D1.4 The Periodic Table
As you saw in the videos previously, the elements Li, Na, K, Rb, and Cs have similar properties and react with air and water in similar ways. In addition, all these elements react with fluorine, chlorine, bromine, and iodine to form similar compounds: LiF, NaF, KF, RbF, CsF, LiCl, NaCl, etc. (These compounds are collectively referred to as “salts” because their properties are similar to those of table salt, NaCl.) The reaction of Na(s) with Cl2(g) to form NaCl(s) is shown in this video.
The elements Li, Na, K, Rb, and Cs are called alkali metals. The elements F, Cl, Br, and I are called halogens. (“Halogen” comes from Greek hals, halo—”salt”.) All halogens consist of diatomic molecules, such as Cl2. Another group of elements, Be, Mg, Ca, Sr, and Ba also have similar physical properties, react with air and water (but more slowly than alkali metals), and react with halogens to form compounds with formulas like BeF2, BeCl2, MgCl2, etc. Be, Mg, Ca, Sr, and Ba are known as alkaline earth metals or alkaline earths. Just before the turn of the 20th century, chemists discovered another group of similar elements: He, Ne, Ar, Kr, and Xe. All are gases that undergo almost no chemical reactions, so He, Ne, Ar, Kr, and Xe are called noble gases. (One meaning of “noble” is “unreactive”.)
Here is a list of the first twenty elements in order of increasing atomic number:
H He Li Be B C N O F Ne Na Mg Al Si P S Cl Ar K Ca
The noble gases, alkali metals, alkaline earth metals, and halogens are color coded. Notice that the colors repeat periodically—every eight elements. About 150 years ago, Russian chemist Dmitri Mendeleev recognized this periodicity and created a table with horizontal rows of elements in atomic-weight order and groups of similar elements in vertical columns. Since Mendeleev’s time many more elements have been discovered: there are 118 in the modern periodic table below. But the idea of rows (periods) across which properties of elements vary and columns (groups) of elements with similar properties remains.
Each group (column) is identified by two numbers. The alkali-metal group is group 1 or IA; the alkaline-earth group is group 2 or IIA; the halogen group is group 17 or VIIA; and the noble-gas group is group 18 or VIIIA. The first number is designated by the International Union of Pure and Applied Chemistry; the second is more commonly used in the United States.
Down the left side of the table, the periods (rows) are numbered from 1 to 7. The first period contains only two elements; the second and third periods contain eight elements each; the fourth and fifth periods each contain 18 elements; and the sixth and seventh periods contain 32 elements. (Some elements in these latter two periods have been moved to the bottom of the table so it can fit on a printed page and be big enough to read. The curved arrows show where these elements should fit.)

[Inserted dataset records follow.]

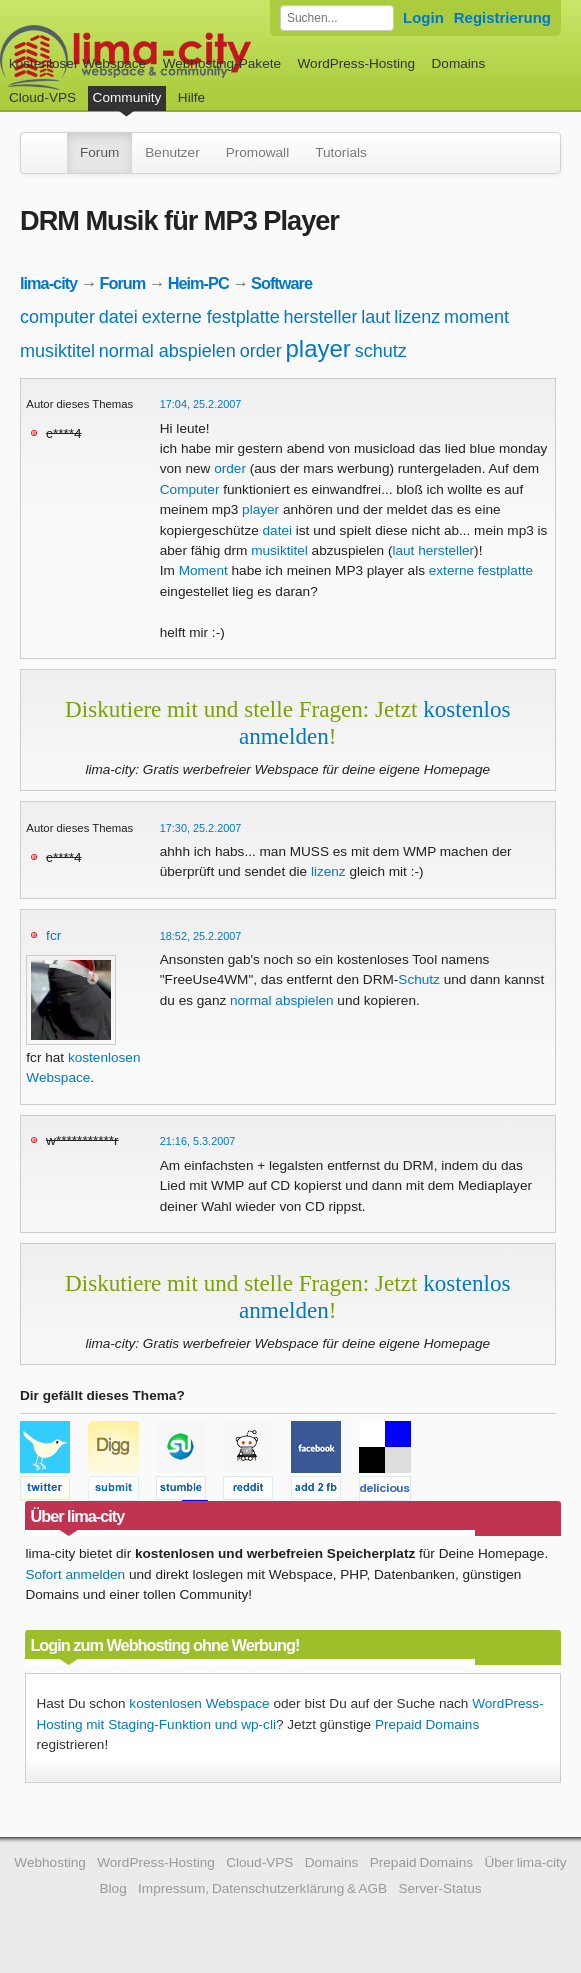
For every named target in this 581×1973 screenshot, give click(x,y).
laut (375, 317)
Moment (203, 570)
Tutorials (341, 152)
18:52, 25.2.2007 (201, 936)
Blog (112, 1888)
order (261, 351)
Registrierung (502, 17)
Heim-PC (198, 283)
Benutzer (172, 152)
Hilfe (191, 97)
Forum (99, 152)
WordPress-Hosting (356, 63)
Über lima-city (525, 1862)
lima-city (48, 283)
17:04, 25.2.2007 (201, 404)
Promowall (257, 152)
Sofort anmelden (75, 1574)
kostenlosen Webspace (199, 1703)
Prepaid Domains (427, 1724)
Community (127, 97)
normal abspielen (167, 351)
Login (423, 17)
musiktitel (57, 351)
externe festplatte (211, 317)
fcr (53, 935)
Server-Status (439, 1888)
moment (476, 317)
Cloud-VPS (42, 97)
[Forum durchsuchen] (337, 18)
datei (118, 317)
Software (281, 283)
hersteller (321, 317)
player (317, 348)
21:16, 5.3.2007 (198, 1141)
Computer (190, 489)
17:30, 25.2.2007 (201, 828)
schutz (381, 351)
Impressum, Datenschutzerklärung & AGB (262, 1888)
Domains (459, 63)
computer (57, 317)
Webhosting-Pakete (222, 63)
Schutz (419, 979)
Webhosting (50, 1862)
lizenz (417, 317)
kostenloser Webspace (77, 63)
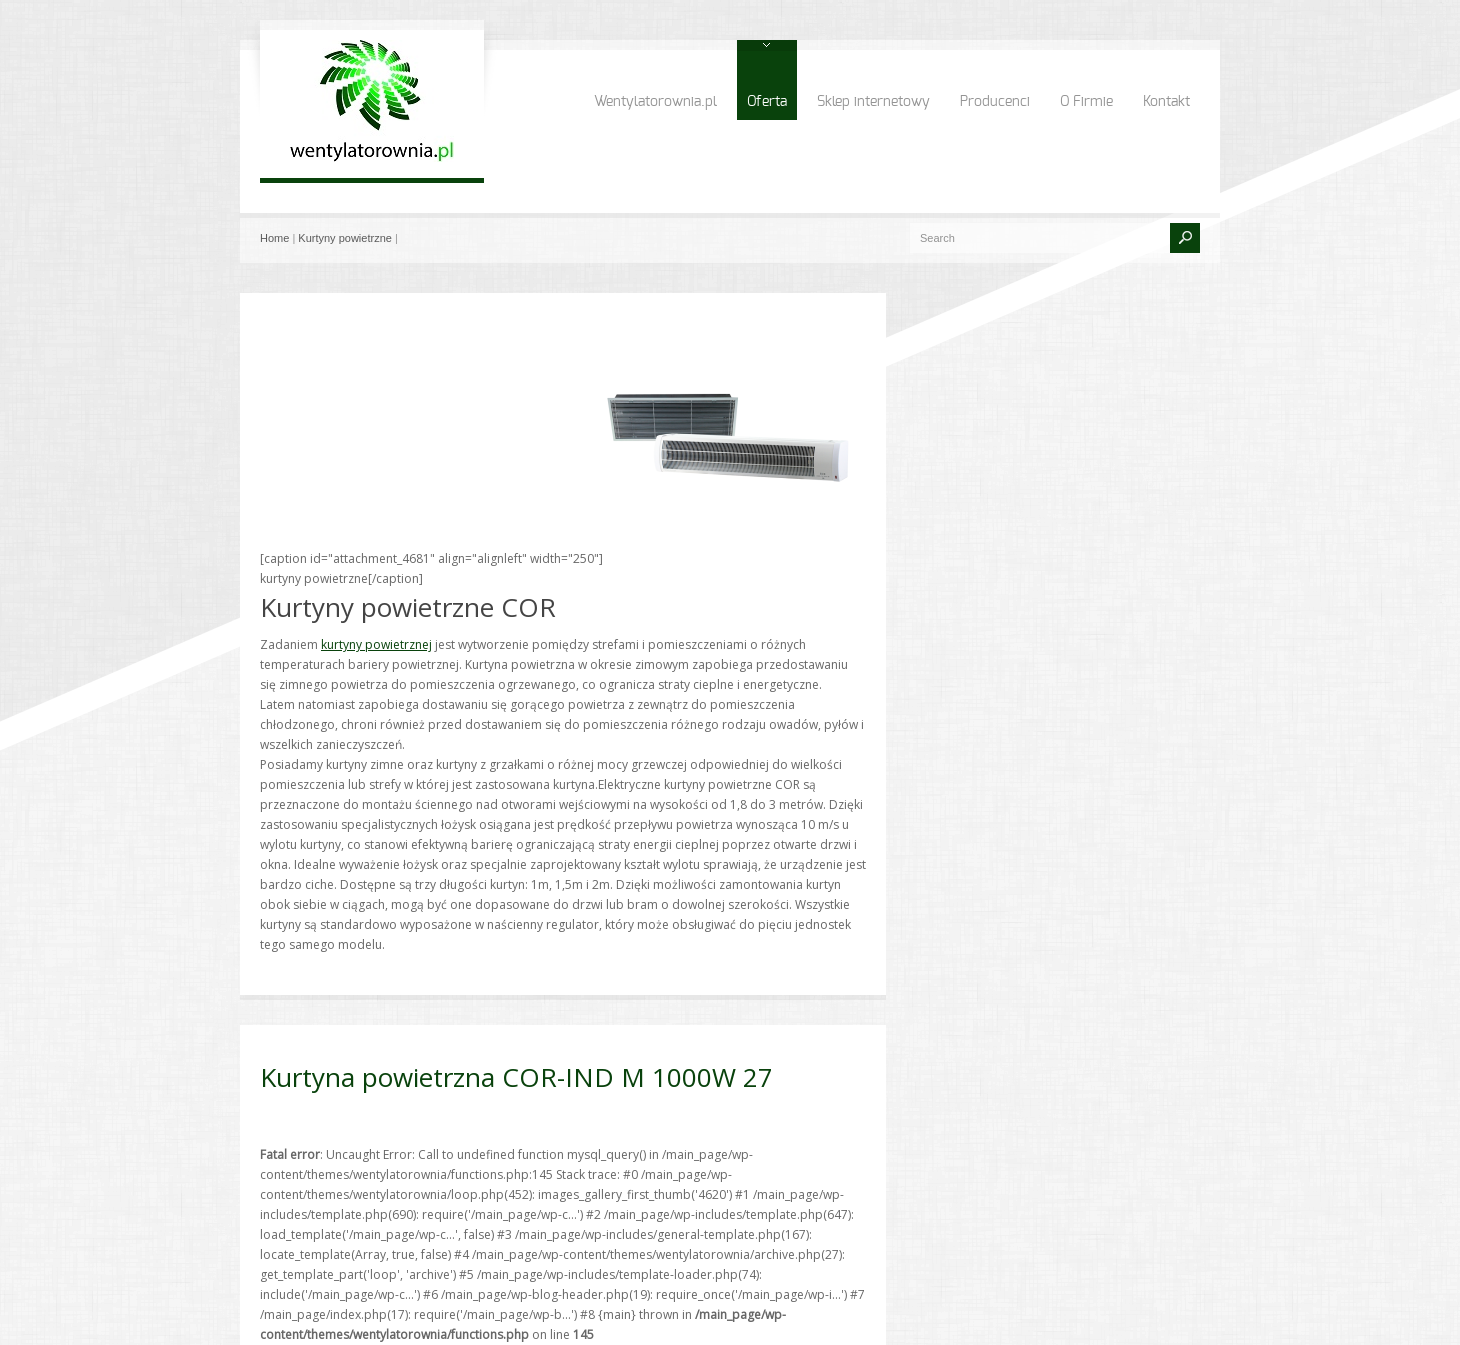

The table is color coded to indicate whether an element is a metal, a metalloid, or a nonmetal. Metals conduct electricity, have lustrous surfaces when pure, combine with other metals to form alloys, and are malleable and ductile. The electrical conductivity of metals increases as temperature decreases. Non-metals are electrical insulators, usually are brittle as solids but may be liquids or gases at room temperature, and combine with other nonmetals by forming covalent bonds. Metalloids are intermediate between metals and nonmetals, Metalloids have lower electrical conductivity than metals but their conductivity increases as temperature increases.
Most elements are metals (the large blue-gray area); only 20 elements are nonmetals and six are metalloids. Notice that some groups, such as groups 14 (IVA) and 15 (VA) contain nonmetals, metalloids, and metals. This means that properties (electrical conductivity, for example) of some elements in these groups are significantly different from properties of other elements in the group; that is, in some groups elements are not as similar to each other as in the alkali-metal group. In all groups, however, the formulas of compounds are similar. For example, in group 14 (IVA), all elements form oxides with formulas XO2: CO2, SiO2, GeO2, SnO2, and PbO2. (Fl, flerovium, has been formed in quantities of only a few atoms in a particle accelerator, so the formula of its oxide has not been determined experimentally.)
Similarity of chemical formulas for elements in the same periodic group involves valence, the combining power of an atom. For example, sodium has a valence of 1 and so does chlorine; therefore, sodium and chlorine form the compound NaCl in which sodium atoms and chlorine atoms combine in a 1:1 ratio. Oxygen has a valence of 2; therefore the formula for sodium oxide is Na2O—it takes two valence 1 sodium atoms to match to oxygen’s valence of 2. From this you should be able to predict that the valence of C (or Si, Ge, Sn, or Pb) is 4 because the formula of carbon dioxide is CO2.